FIRE: Frobenius-Isometry Reinitialization for Balancing the Stability-Plasticity Tradeoff¶
Conference: ICLR 2026 Oral arXiv: 2602.08040 Code: Available Area: Continual Learning / Reinforcement Learning Keywords: stability-plasticity, reinitialization, orthogonal Procrustes, continual learning, plasticity loss
TL;DR¶
This paper formalizes the stability-plasticity tradeoff in continual learning as a constrained optimization problem—minimizing weight deviation (stability) subject to an orthogonality constraint (plasticity)—yielding a closed-form solution to the orthogonal Procrustes problem, \(\tilde{W}^* = W(W^\top W)^{-1/2}\) (polar decomposition), implemented efficiently via Newton-Schulz iteration (<1% additional time).

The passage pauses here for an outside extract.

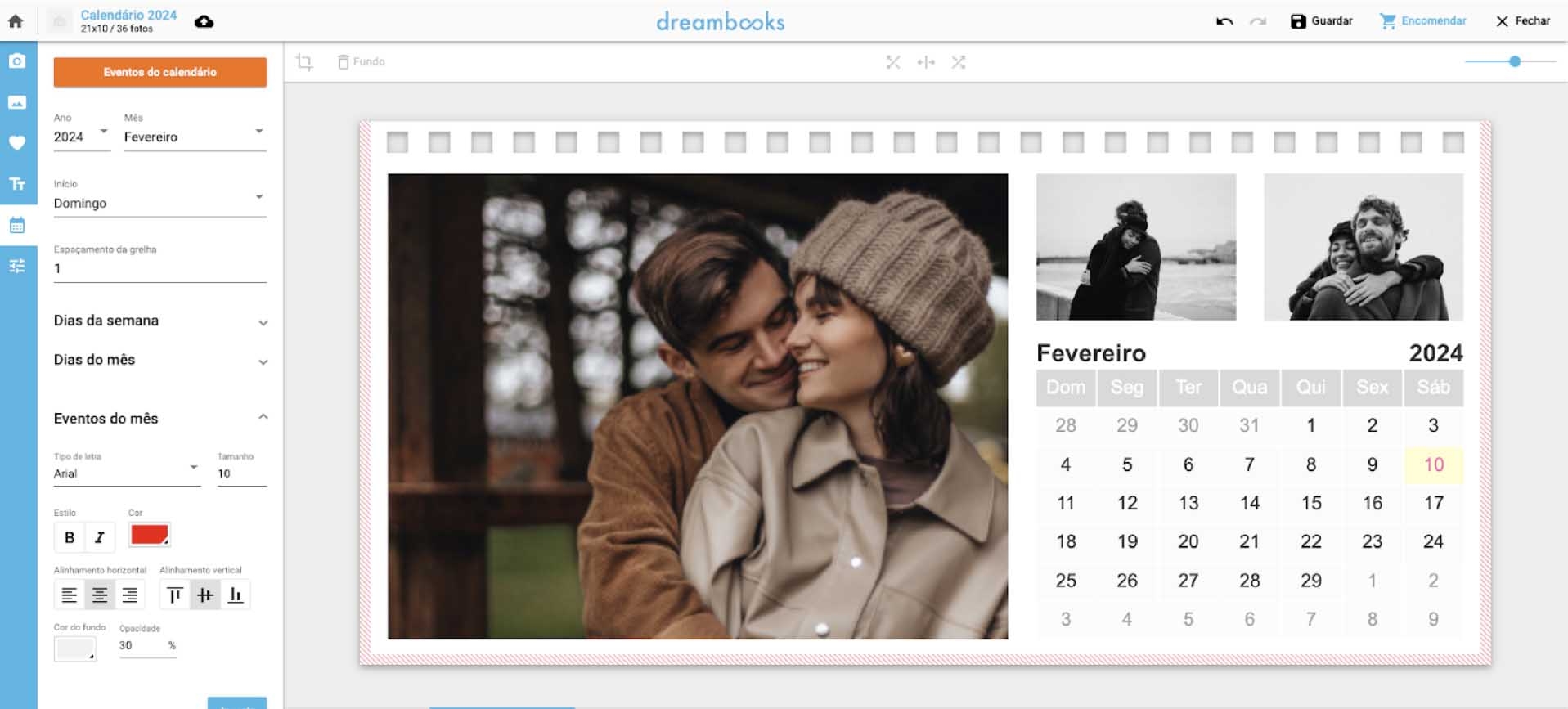
Task: Click the undo arrow
Action: pyautogui.click(x=1224, y=21)
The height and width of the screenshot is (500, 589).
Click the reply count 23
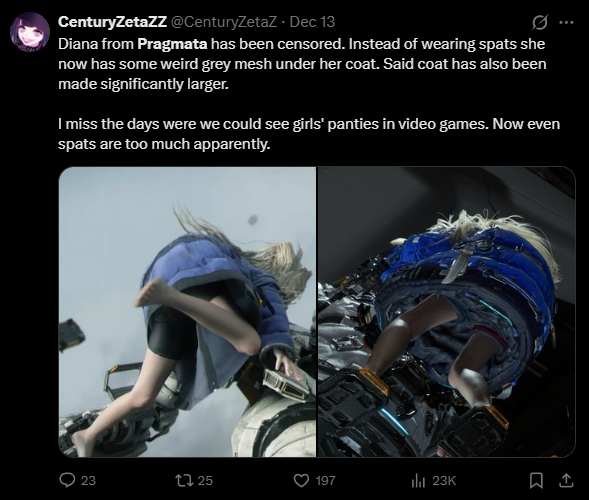click(x=88, y=480)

FIRE comprehensively outperforms baselines such as S&P across visual continual learning, LLM continual pre-training, and RL.
Background & Motivation¶
Background: Neural networks trained on non-stationary data face the stability-plasticity dilemma: high stability leads to rigidity that impedes learning new knowledge, while high plasticity leads to catastrophic forgetting of old knowledge. Existing approaches include Shrink & Perturb (S&P), DASH, and various reinitialization methods.
Limitations of Prior Work: (a) S&P requires careful tuning of shrinkage and perturbation ratios; (b) DASH incurs high computational cost (69s vs. FIRE's 0.06s); (c) full reinitialization destroys useful knowledge and causes instability; (d) existing plasticity measures (loss landscape curvature, dormant neurons, feature rank) are non-differentiable and data-dependent, making direct optimization intractable.
Key Challenge: Stability requires weights to remain unchanged, while plasticity requires weights to be "well-conditioned" (orthogonal, low curvature). How can both objectives be unified in a single formulation?
Goal: To propose a principled reinitialization method with a closed-form solution that automatically finds the optimal balance between stability and plasticity without hyperparameter tuning.
Key Insight: The paper proposes Deviation from Isometry (DfI) as a differentiable, data-free plasticity measure: \(\text{DfI}(W) = \|W^\top W - I\|_F^2\). It is shown that DfI simultaneously captures loss landscape curvature (Theorem 2), feature rank (Theorem 3), and dormant neurons (Theorem 4).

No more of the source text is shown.